The number of Americans applying for unemployment benefits fell to an eight-month low, indicating a reluctance by businesses to lay off workers amidst labor shortages.
Weekly jobless claims in the US have fallen to an eight-month low, indicating a tight labor market despite a slowdown in job growth.
The number of job layoffs in the U.S. remains near a record low despite rising interest rates and high inflation.
U.S. jobless claims rose slightly after reaching an eight-month low, indicating a strong labor market that continues to defy the Federal Reserve's attempts to cool it down.
A rising number of Americans are quitting their jobs even as their savings deplete and personal debt rises, with job openings unexpectedly growing in August, signaling a strong labor market but also reflecting the growing financial stress affecting Americans regardless of income level.

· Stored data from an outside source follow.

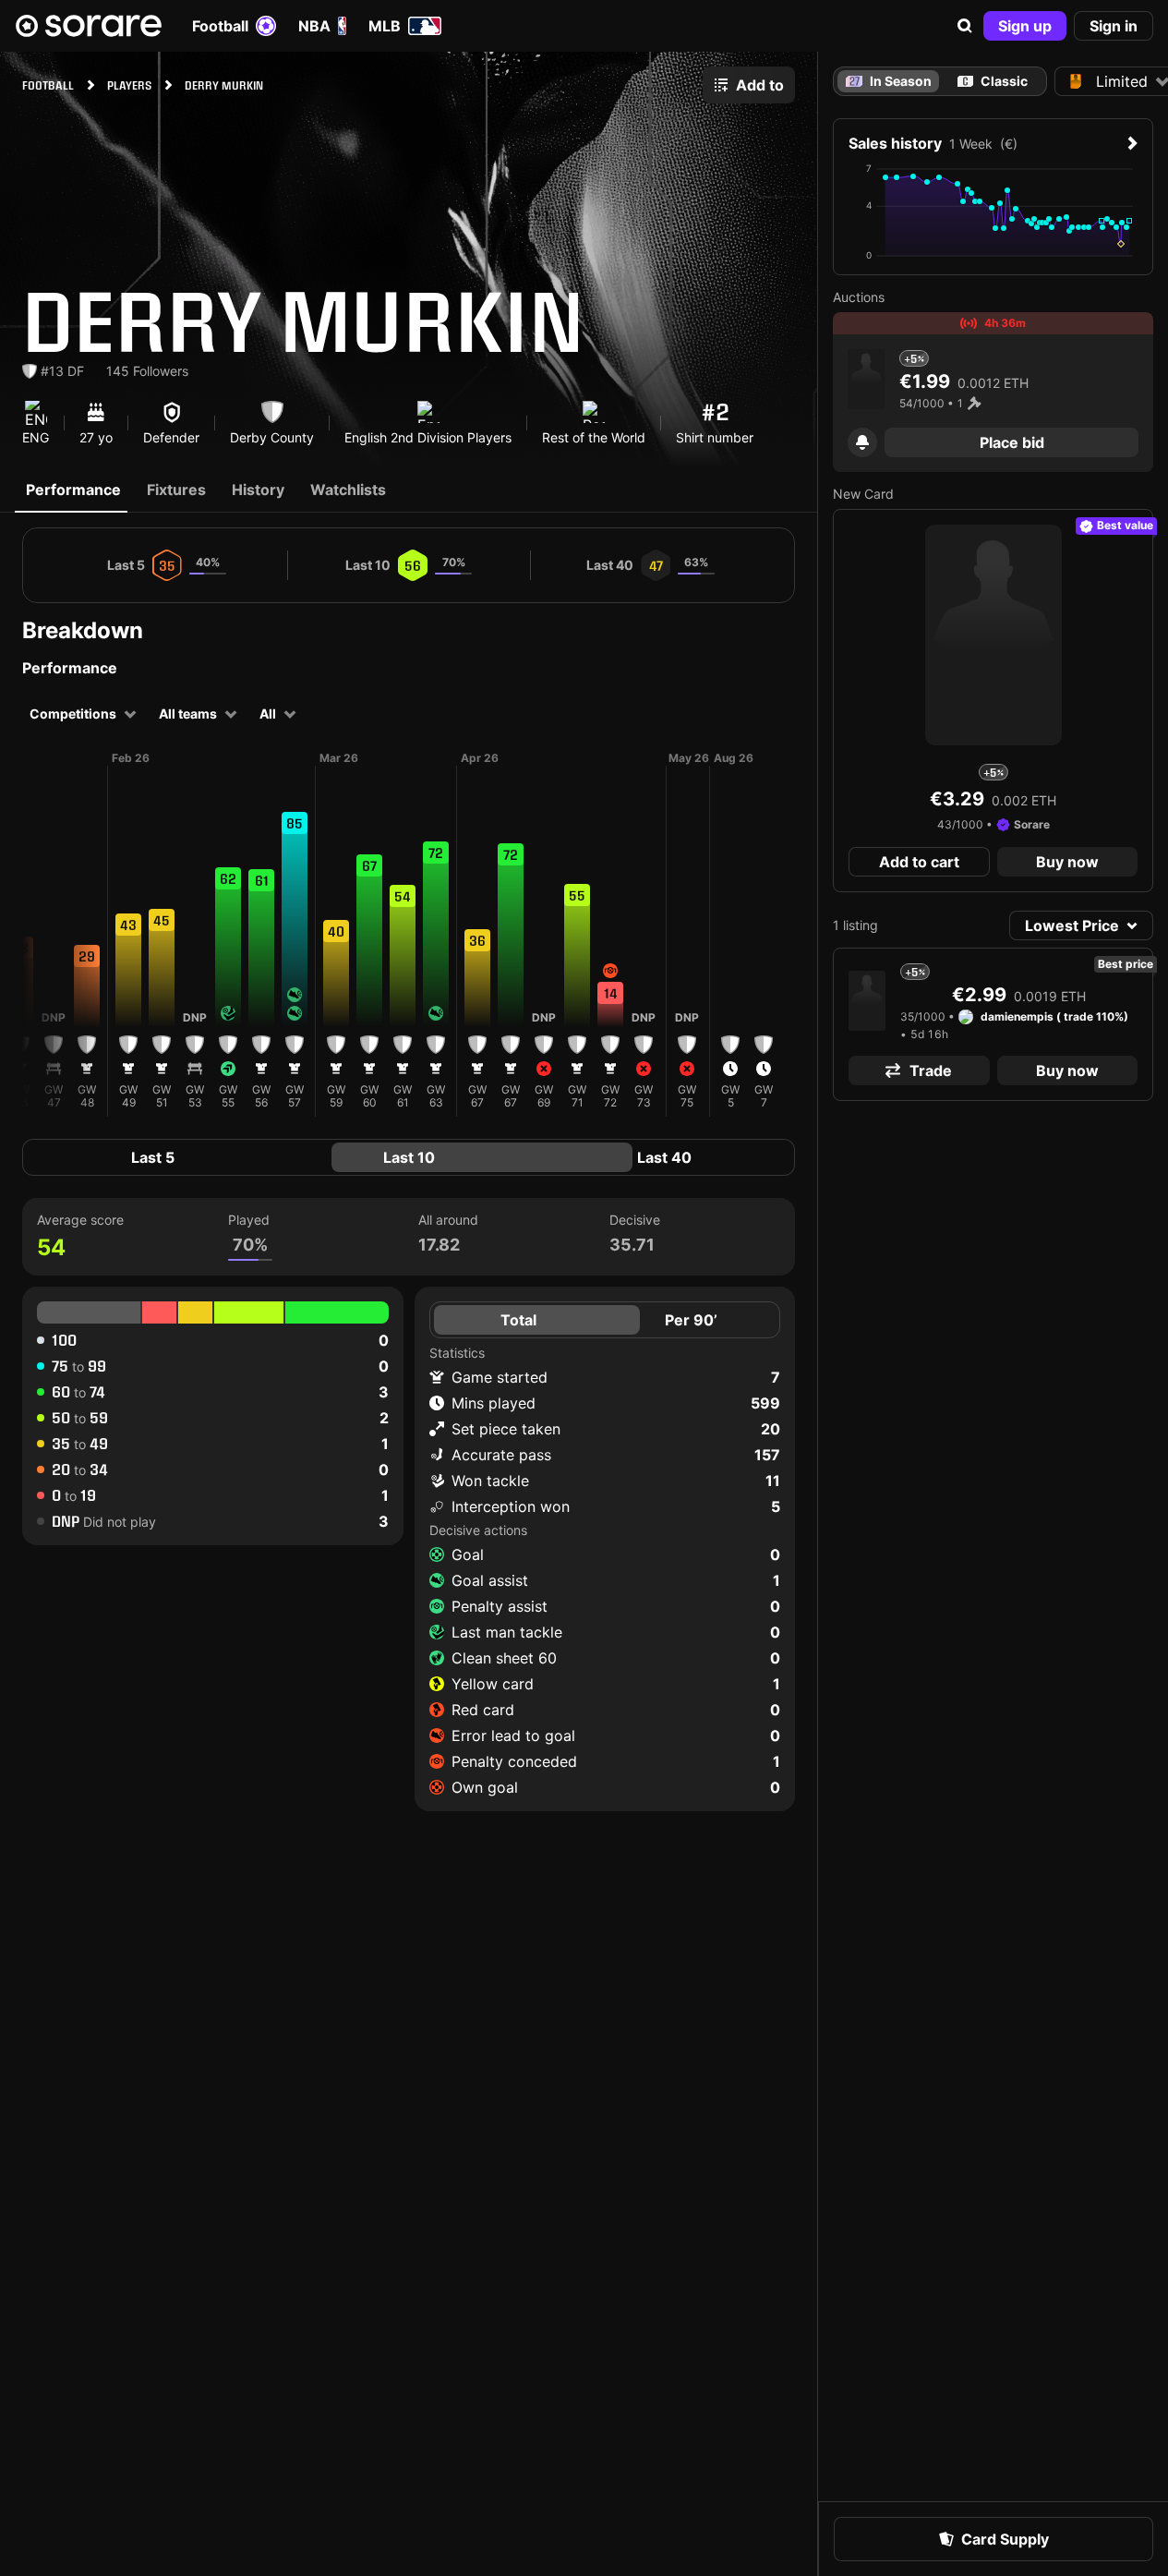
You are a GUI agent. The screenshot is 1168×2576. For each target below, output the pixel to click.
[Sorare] (89, 25)
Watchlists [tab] (348, 489)
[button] (964, 25)
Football (220, 26)
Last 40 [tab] (664, 1157)
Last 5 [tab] (153, 1157)
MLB (384, 26)
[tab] (993, 81)
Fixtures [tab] (176, 489)
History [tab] (258, 489)
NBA (314, 26)
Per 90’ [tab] (691, 1320)
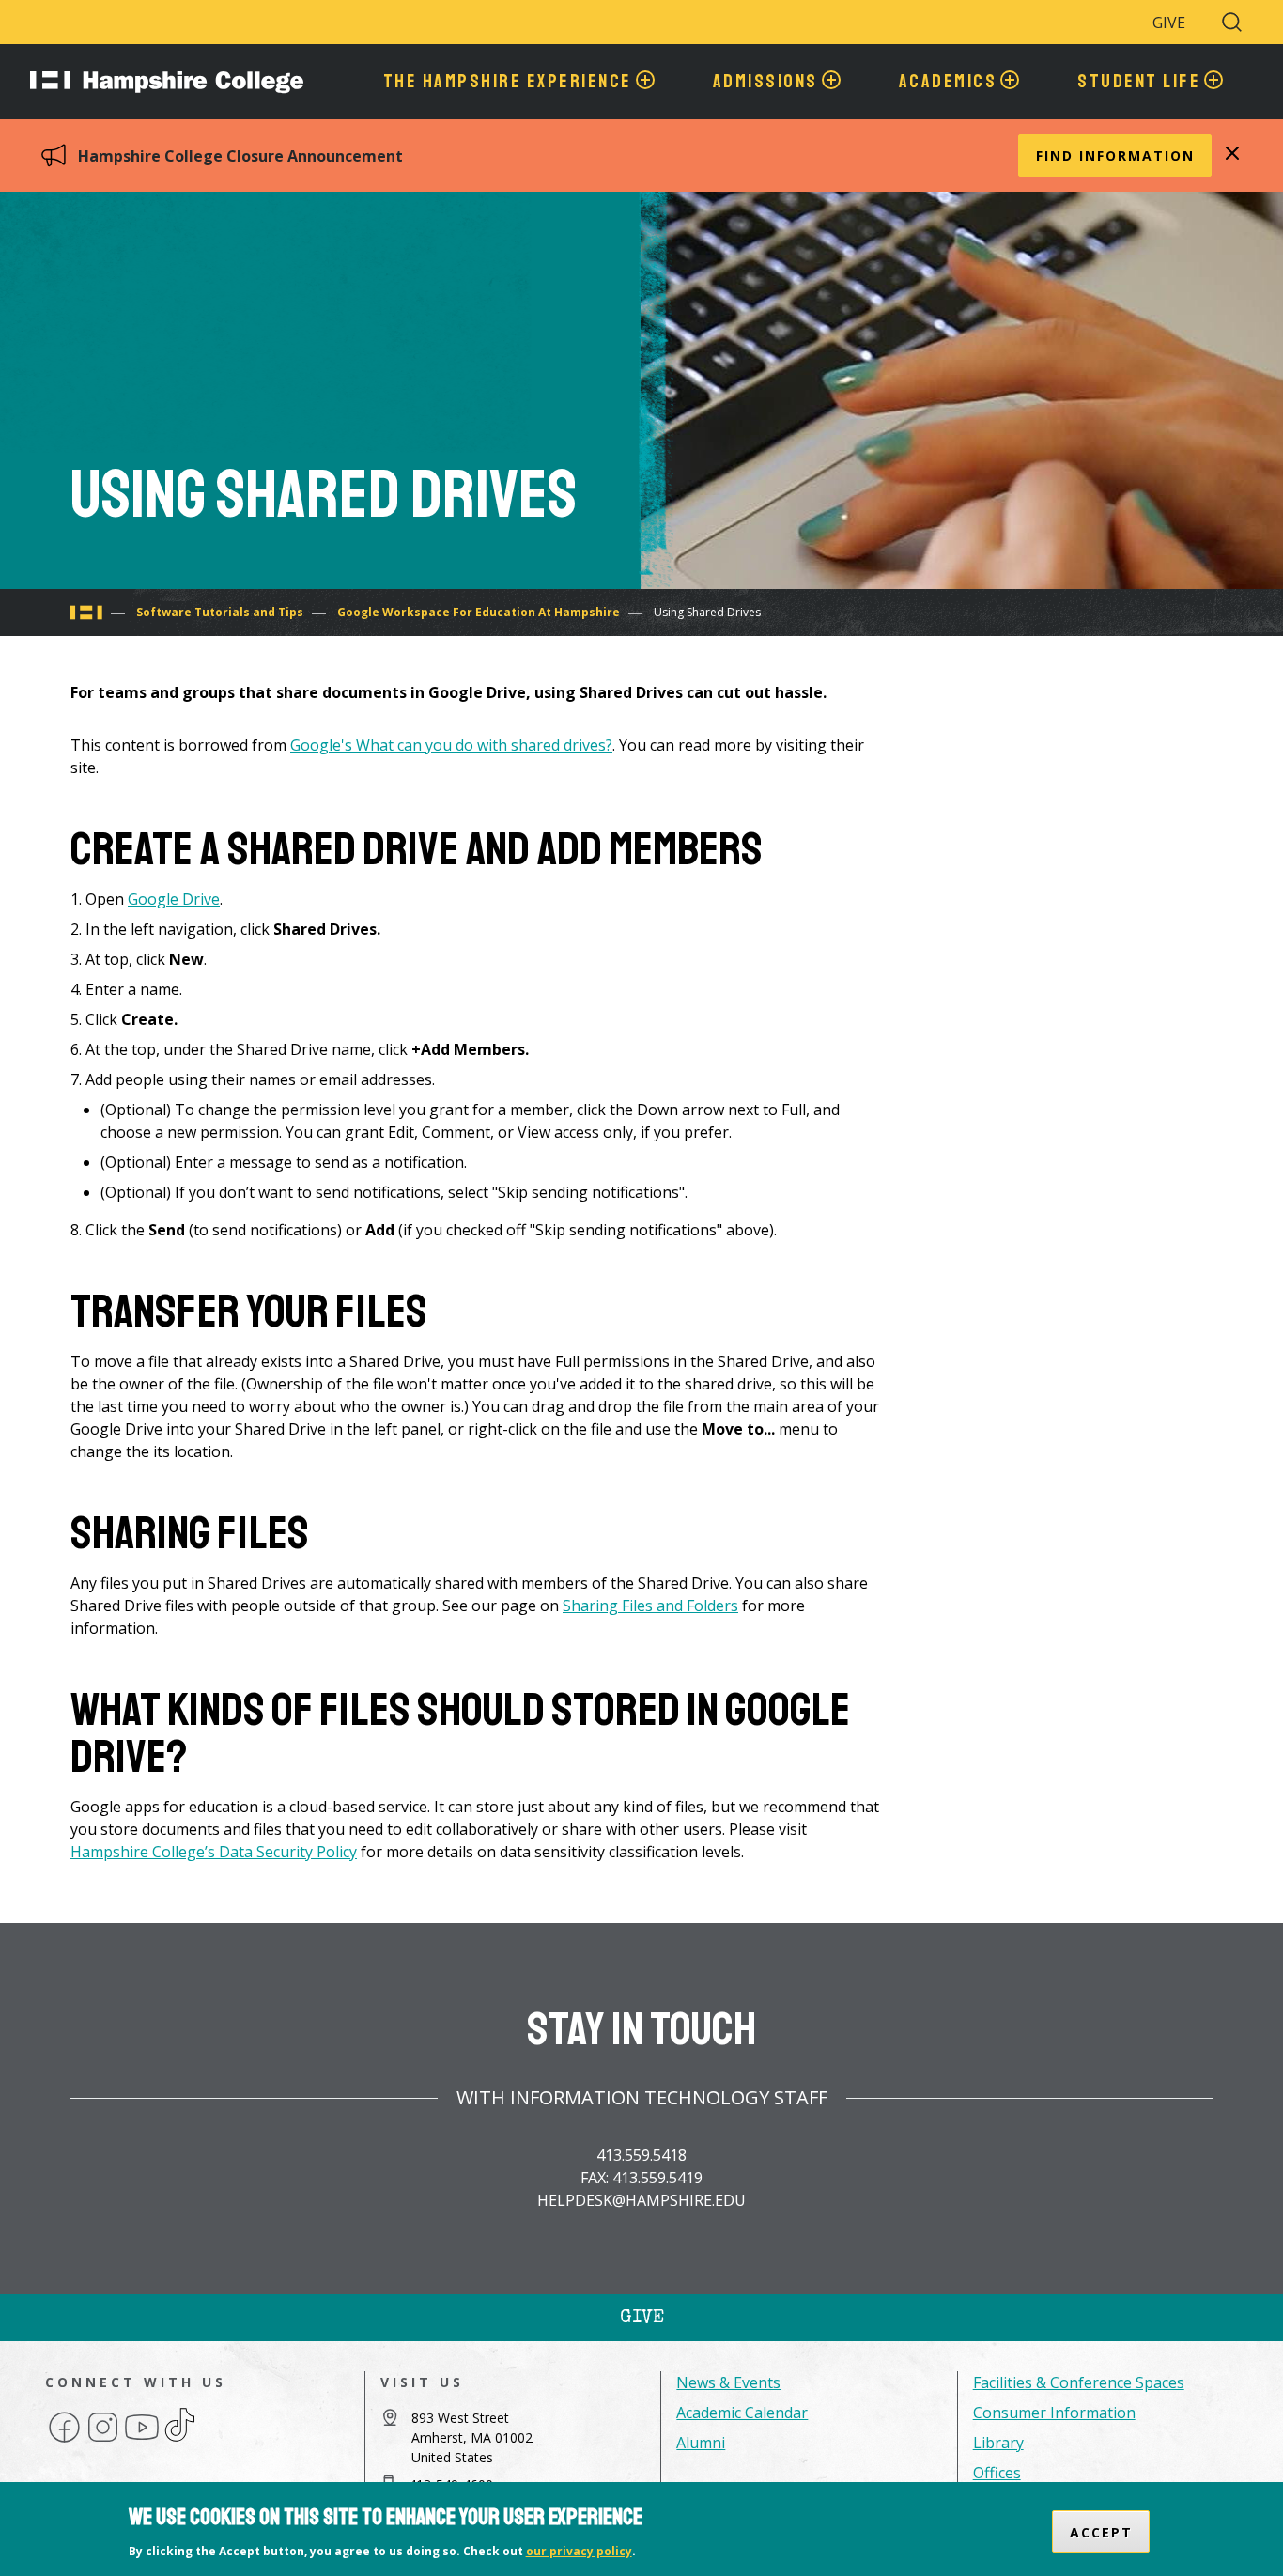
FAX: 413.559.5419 (641, 2177)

Despite a strong job market, workers' confidence has dropped to its lowest level since 2016, attributed to financial stress and the comparison to the scorching-hot job market in 2021 and 2022.
The number of Americans filing new claims for unemployment benefits rose moderately last week, while layoffs declined in September, pointing to still-tight labor market conditions at the end of the third quarter. Additionally, the trade deficit shrank to its smallest in nearly three years in August, with exports of capital goods reaching a record high.
Applications for US unemployment benefits remained historically low last week, with initial jobless claims ticking up slightly to 207,000, indicating ongoing strength in the labor market.